[Security advisory] Important fix released for ITSM products

Hey there !

A critical security vulnerability issue was reported in ServiceDesk Plus, ServiceDesk Plus MSP, AssetExplorer, and SupportCenter Plus in late October, and has been addressed on October 27th, 2022.

We had earlier communicated the security advisory and the need to upgrade to all customers, on October 31st, 2022 and followed it up with a reminder on November 21st, 2022. This is a public post addressing the same issue.

Issue description:

By sending a specially crafted malformed request under specific circumstances, a remote attacker could cause unauthenticated remote code execution due to usage of a vulnerable third party library in the affected server. The library has now been updated to a safer version.

Version details:

Product Name	Affected Version(s)	Fixed Version(s)	Fixed On
ServiceDesk Plus	14000 series 13000 series 12000 series 11300 series	14004 and above 13012 12009 11315	27th October, 2022
ServiceDesk Plus MSP	13000 series 10600 series 10500 series	13001 10610 10538	27th October, 2022
AssetExplorer	6970 series 6950 series 6900 series	6983 and above 6958 6911	27th October, 2022
SupportCenter Plus	11000 series	11026	28th October, 2022

This advisory is applicable only if you had configured SAML-based SSO at least once in the past, regardless of your current SAML-based SSO status.

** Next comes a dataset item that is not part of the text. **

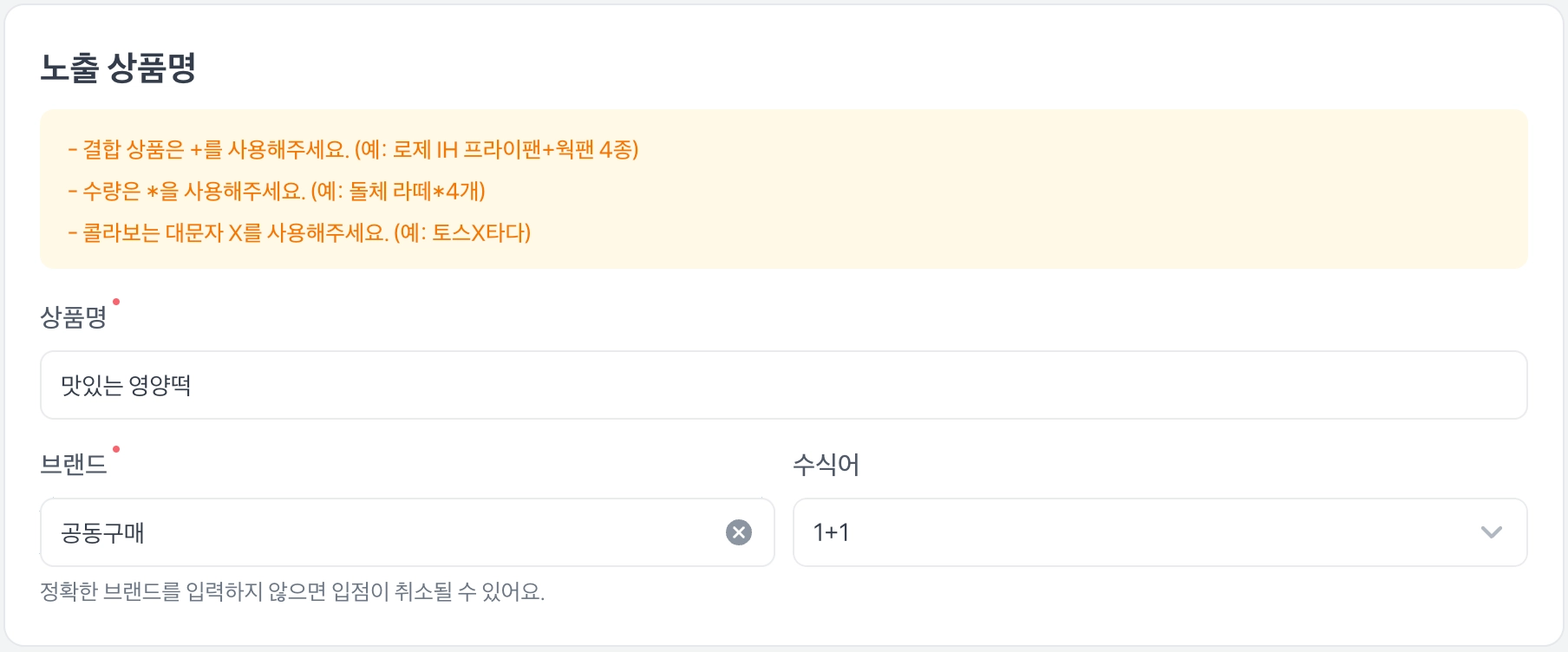Click the 수식어 field label
The width and height of the screenshot is (1568, 652).
click(x=826, y=465)
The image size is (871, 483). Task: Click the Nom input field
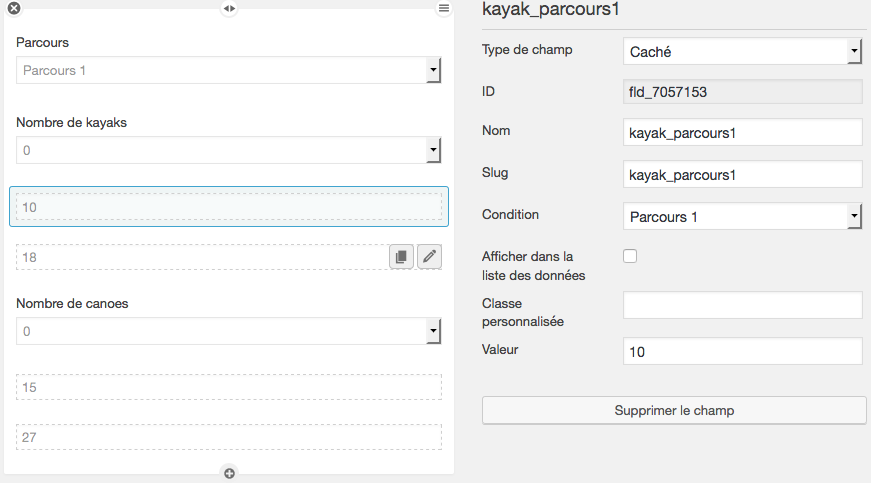[x=743, y=133]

If you're using ManageEngine's unified agent from EndPoint Central for asset discovery, we recommend that you upgrade to the latest version of EndPoint Central 10.1.2220.18.

You can upgrade the applications using the relevant links below:

ServiceDesk Plus

AssetExplorer

Severity:

ManageEngine rates the severity level of this vulnerability as Critical.

What should the customer do?

ManageEngine recommends that you upgrade ServiceDesk Plus, ServiceDesk Plus MSP, AssetExplorer, and SupportCenter Plus, to the latest version immediately.